O atual governador de Pernambuco apareceu também no Facebook. No final do mês de março, o Tribunal Superior Eleitoral (TSE) manteve a decisão liminar que determinou à rede social de Zuckerberg a retirada imediata da página com propaganda antecipada de eventual candidatura de Campos.

A página deve permanecer ‘fora do ar’ até o dia 5 de julho, já que, segundo a Lei das Eleições (Lei nº 9.504/1997), propaganda eleitoral só é permitida a partir do dia 6 de julho do ano da eleição. A lei ainda estabelece algumas proibições, como a veiculação de qualquer tipo de propaganda paga, em sites de pessoas jurídicas, com ou sem fins lucrativos, e em páginas oficiais ou hospedadas por órgãos ou entidades da Administração Pública direta ou indireta da União, dos Estados, do Distrito Federal e dos municípios.

Eleições 2014 na internet

O papel da internet cresce e fica mais determinante em cada ano de eleição. Para o diretor do instituto Datafolha, Mauro Paulino, esta situação em sites de buscas pode sim afetar o candidato, mas de forma restritiva.

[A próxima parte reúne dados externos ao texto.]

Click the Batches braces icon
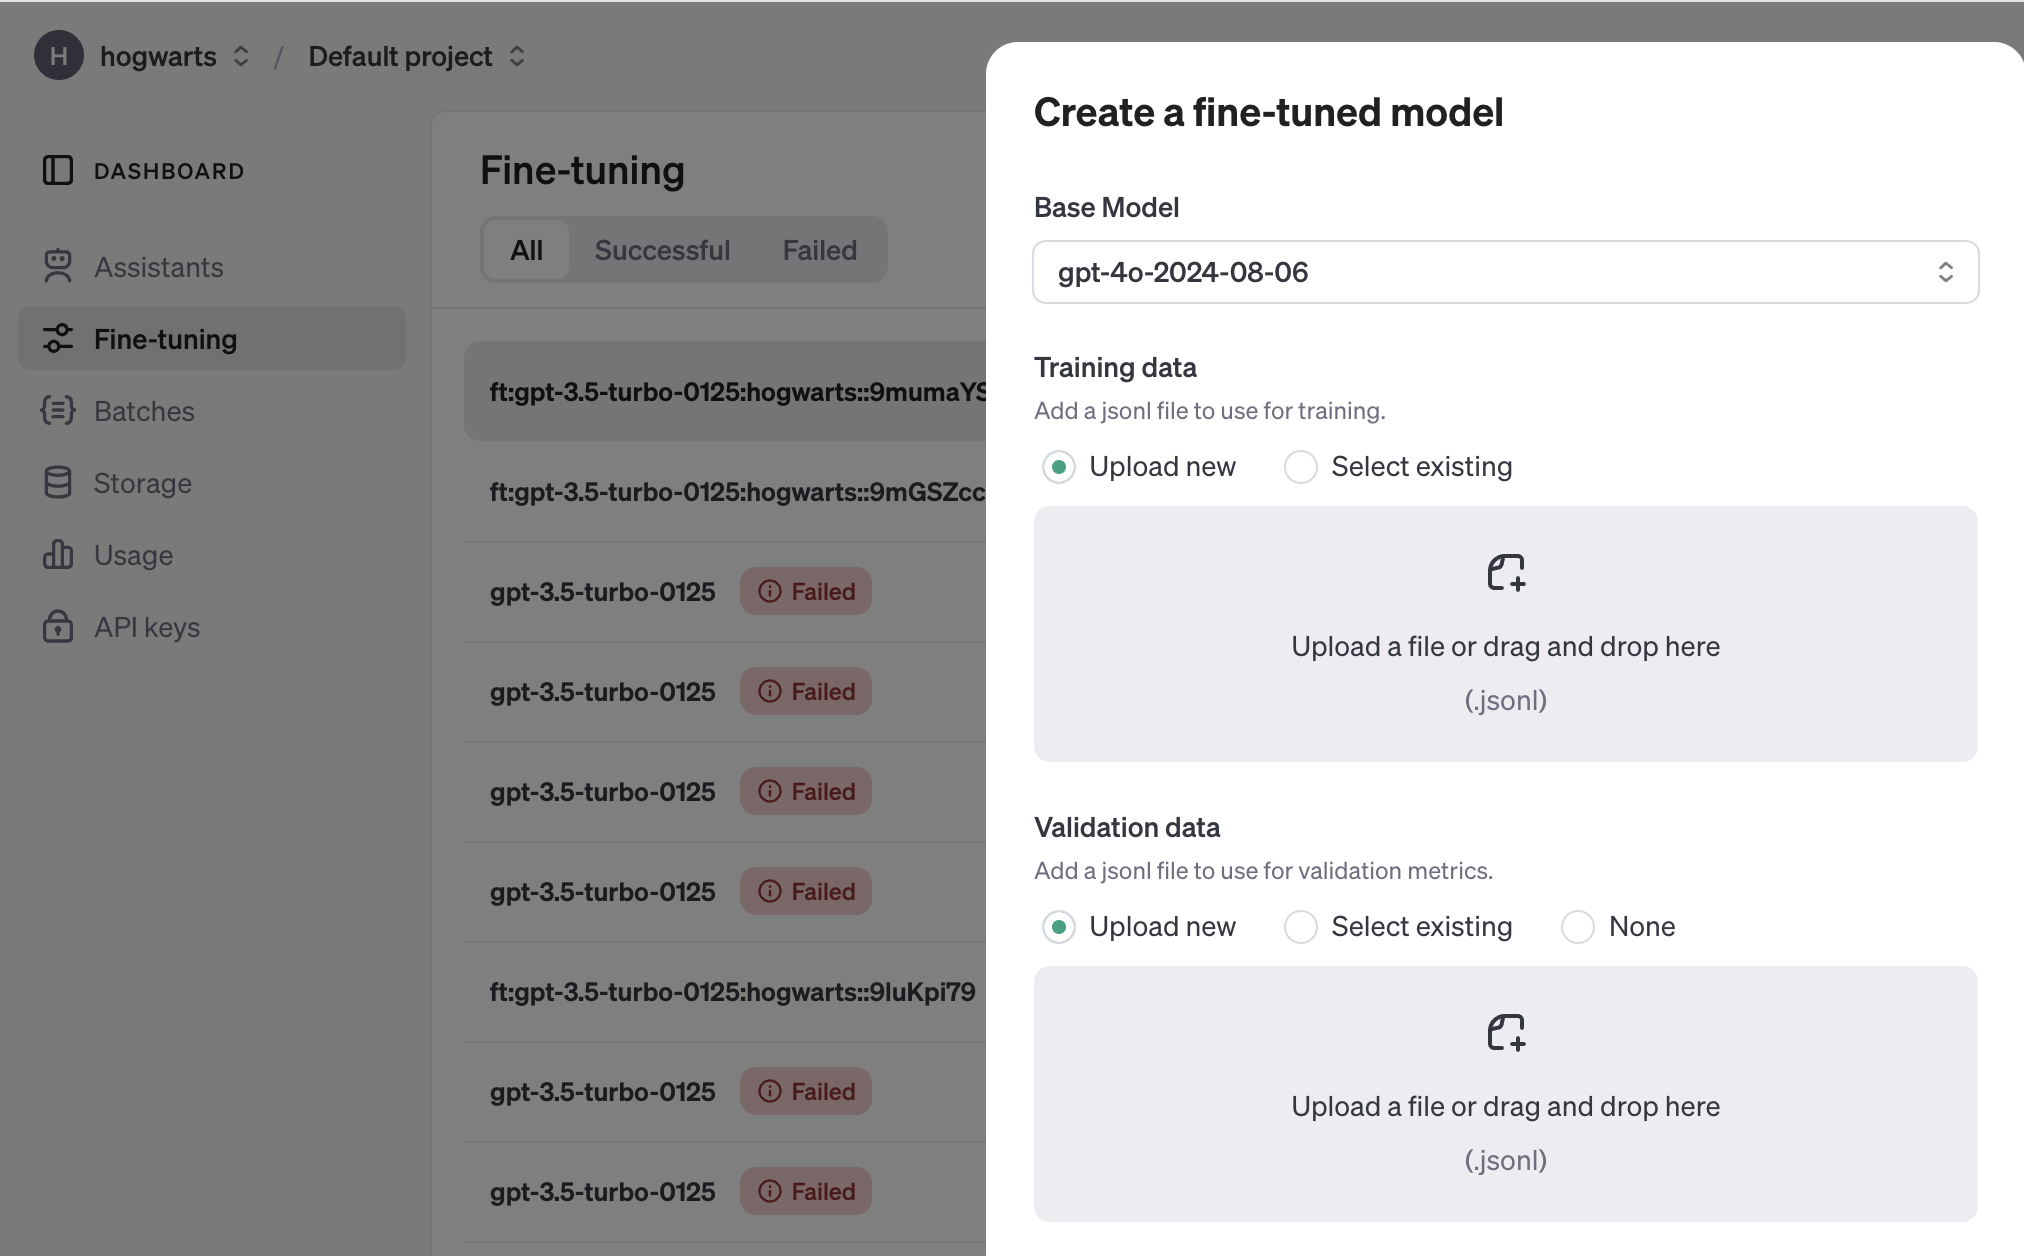The height and width of the screenshot is (1256, 2024). point(58,410)
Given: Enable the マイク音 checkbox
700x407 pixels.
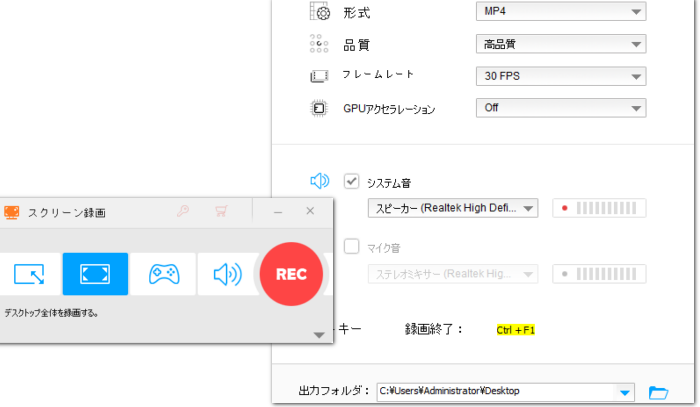Looking at the screenshot, I should [x=352, y=246].
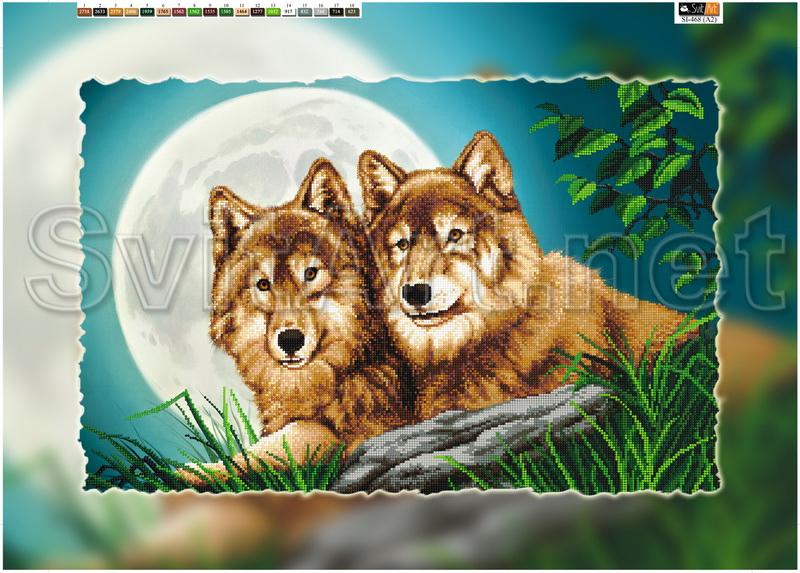Click the Svit Art logo

click(691, 7)
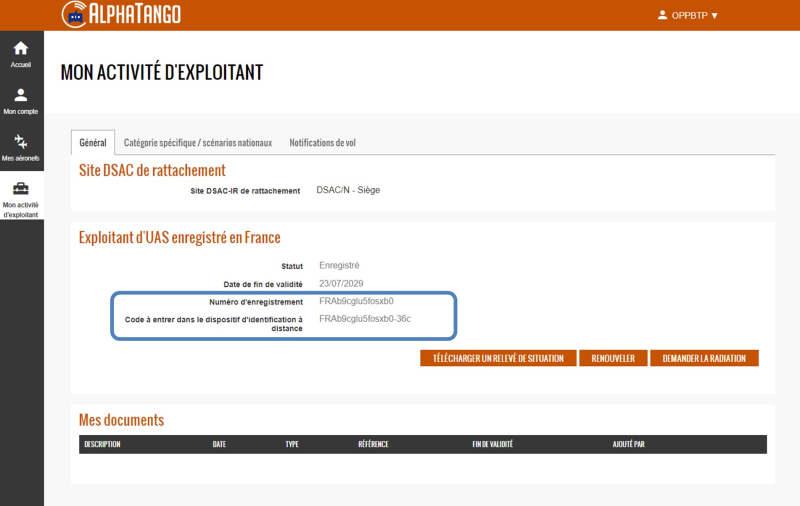Switch to the Général tab
800x506 pixels.
tap(93, 143)
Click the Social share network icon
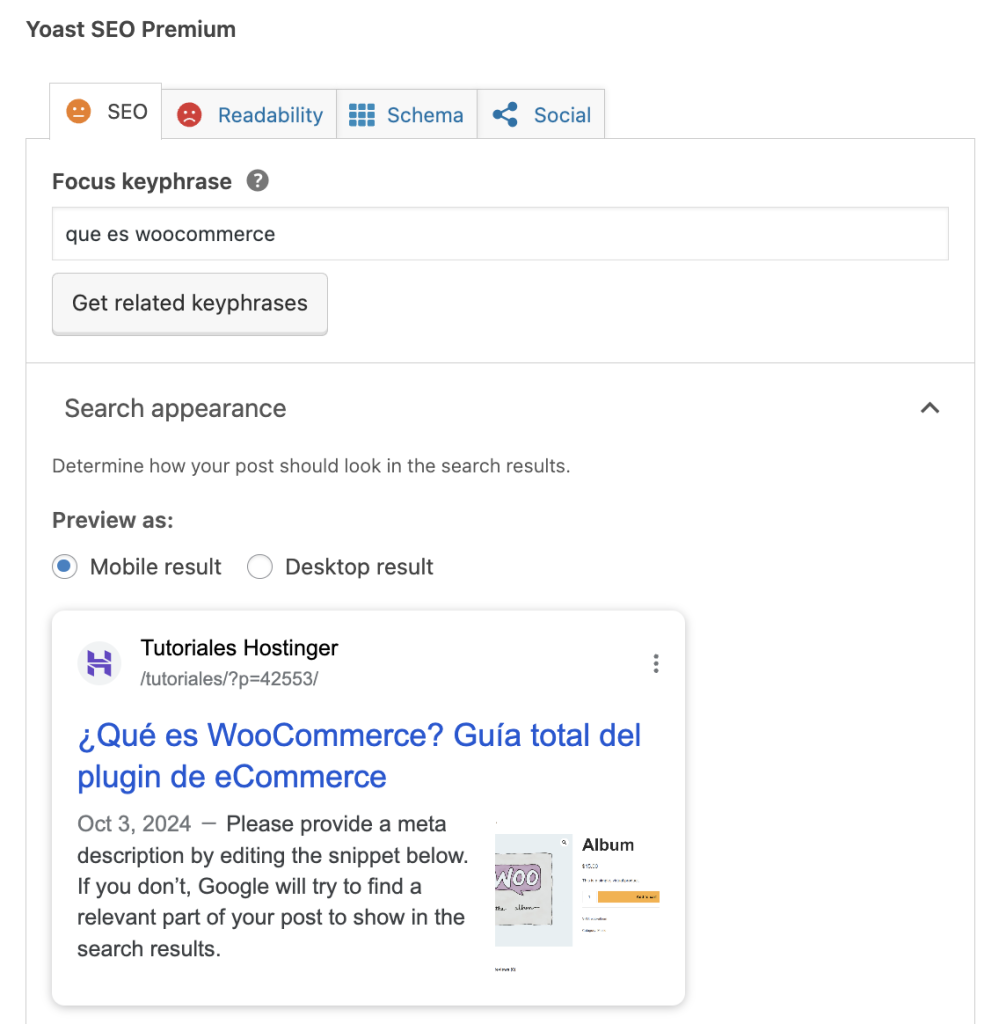The image size is (999, 1024). (505, 114)
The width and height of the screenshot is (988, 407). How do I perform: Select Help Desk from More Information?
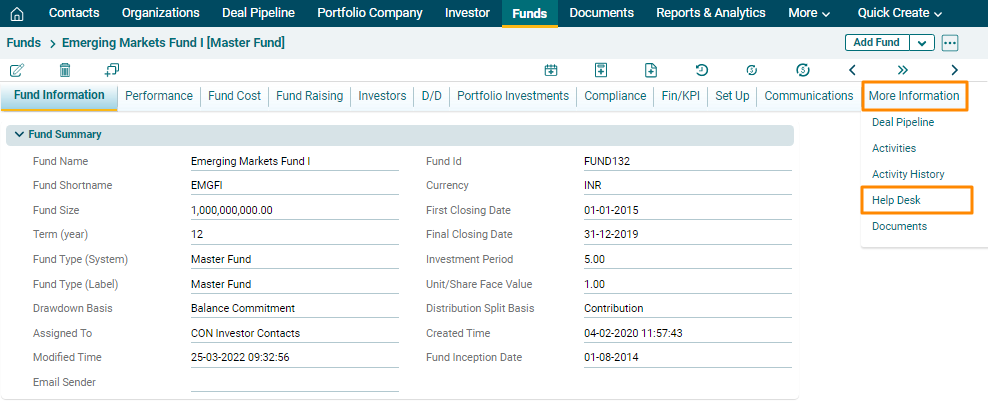896,200
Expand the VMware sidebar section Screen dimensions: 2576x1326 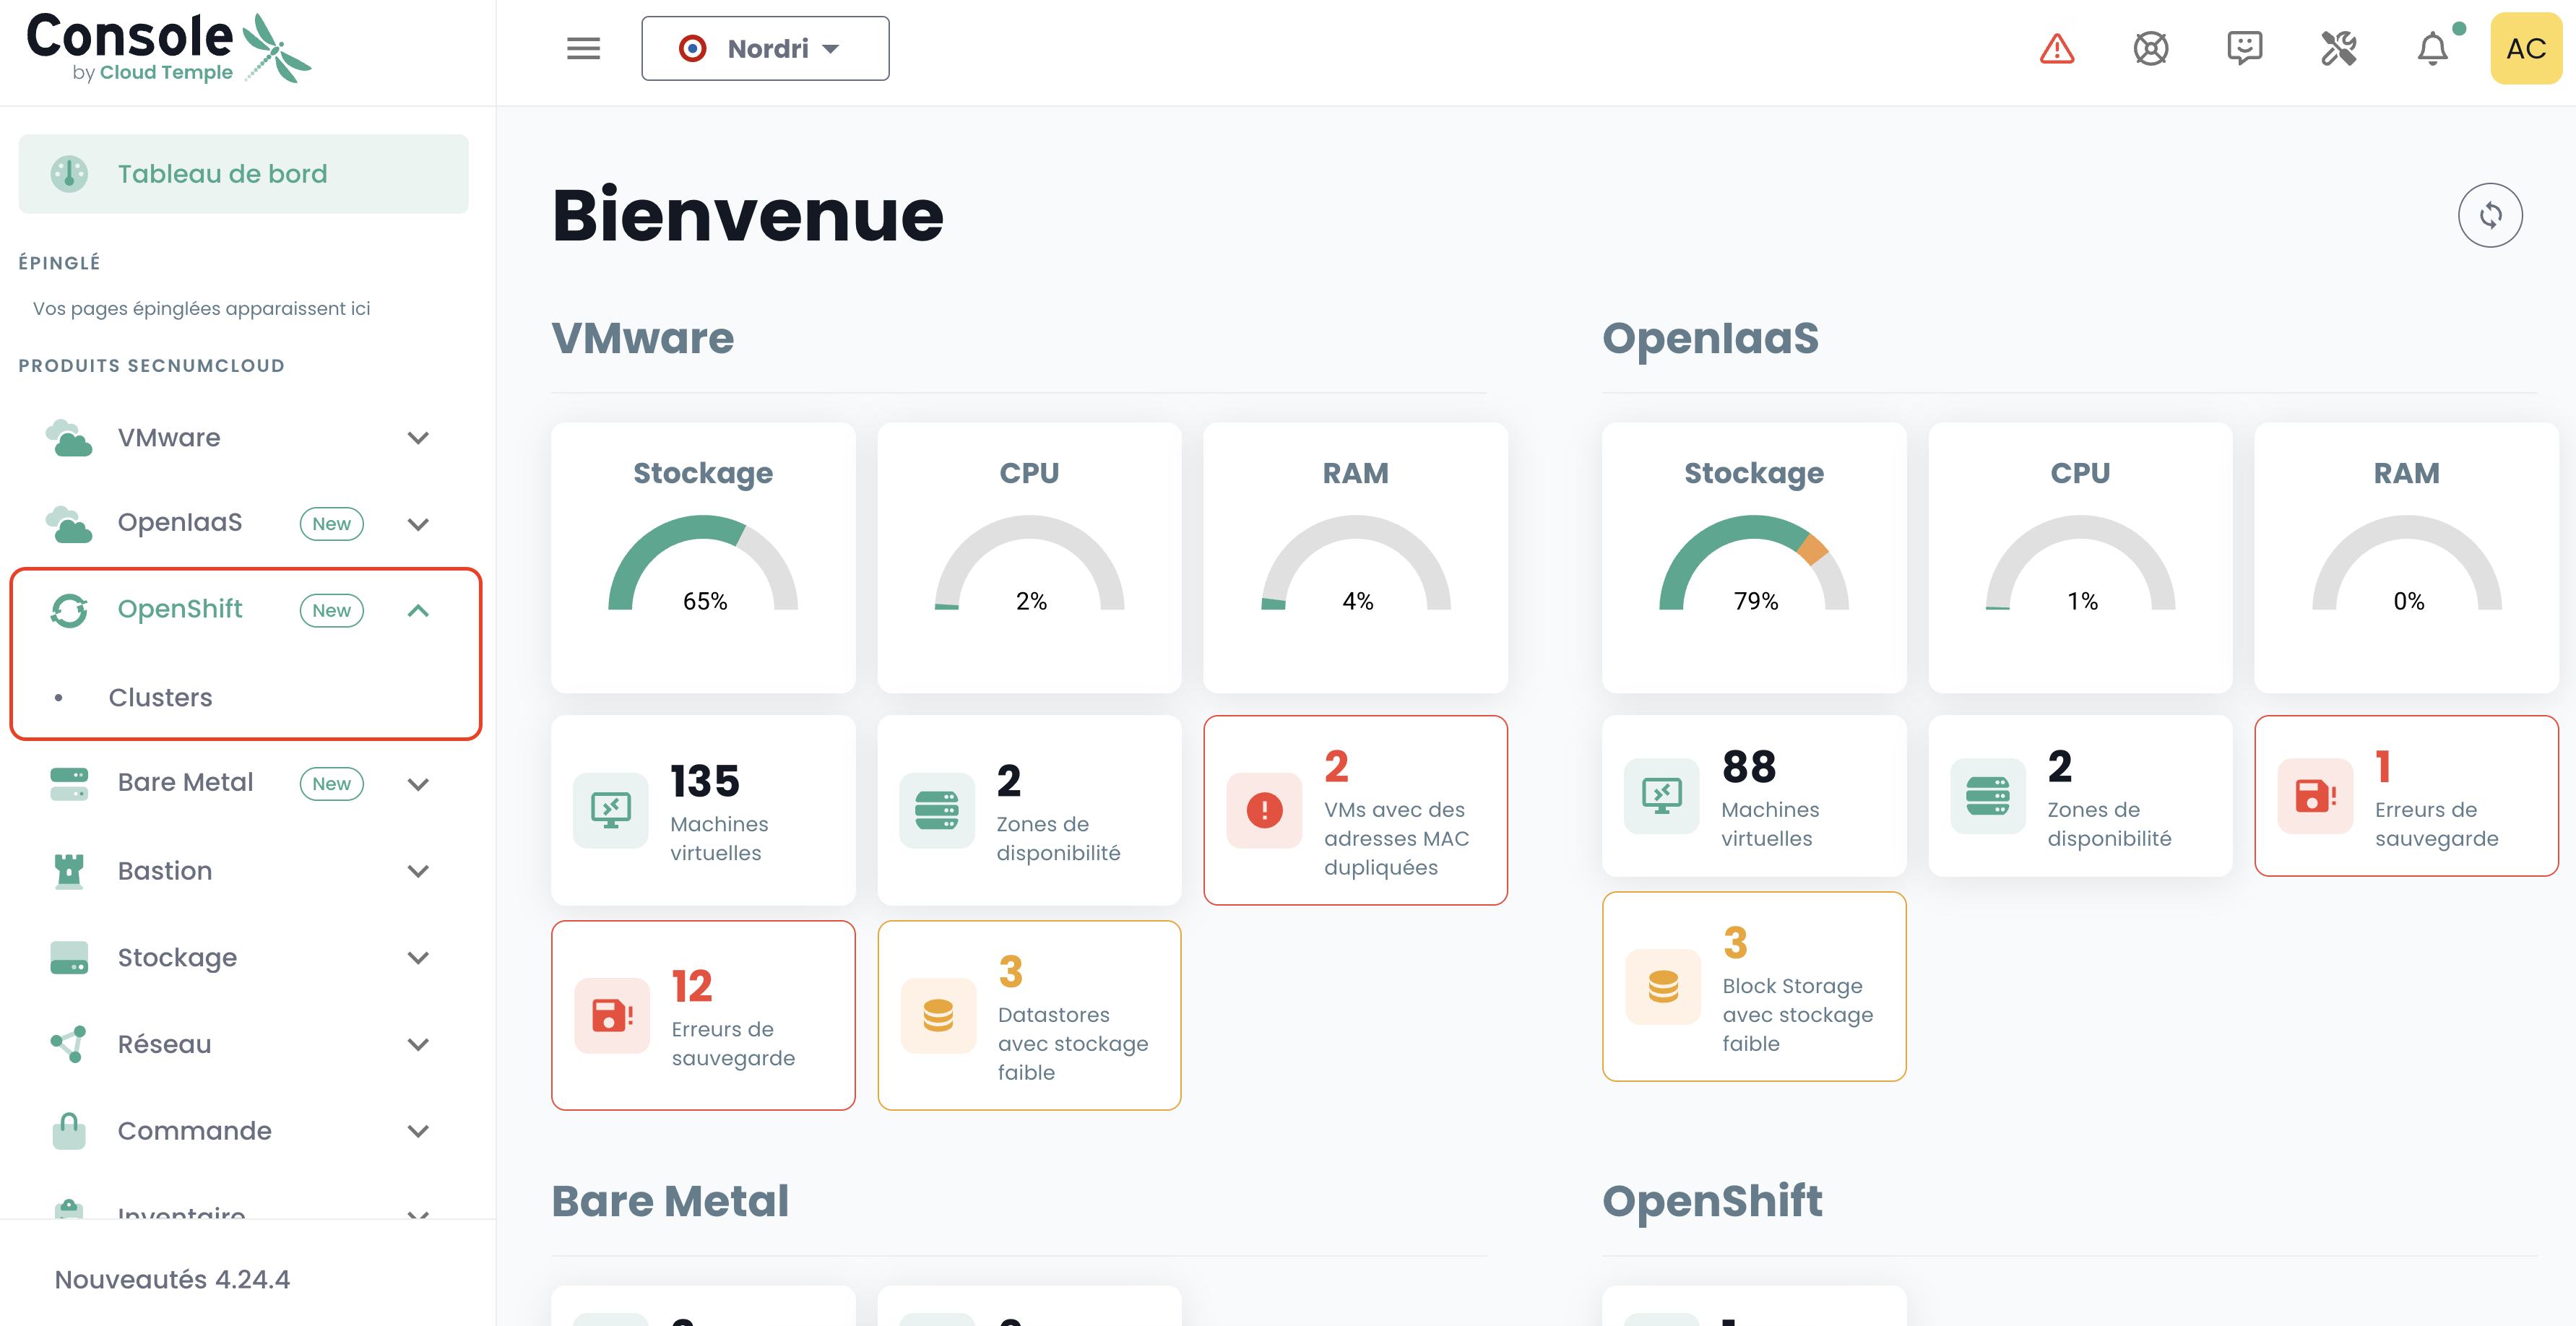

“O uso da internet no Brasil, apesar de ter uma abrangência crescente, ainda não atinge a maioria da população. (...) Eu acho que este tipo de coisa só pode provocar um prejuízo eleitoral muito grande se atingir outras mídias também, principalmente televisão”, analisa Paulino.

Para Rollo, campanhas na internet, positivas ou negativas, não são como na TV, rádio e jornal, que a população as recebe como impacto de propaganda. Na internet, para você saber o que está acontecendo com determinado candidato, você tem que realizar vários atos. “É obrigado a tomar várias providências para que a propaganda chegue até você”, explica Rollo.

“Se alguém perder a eleição, não vai poder dizer que foi por conta disso.”, enfatiza Paulino.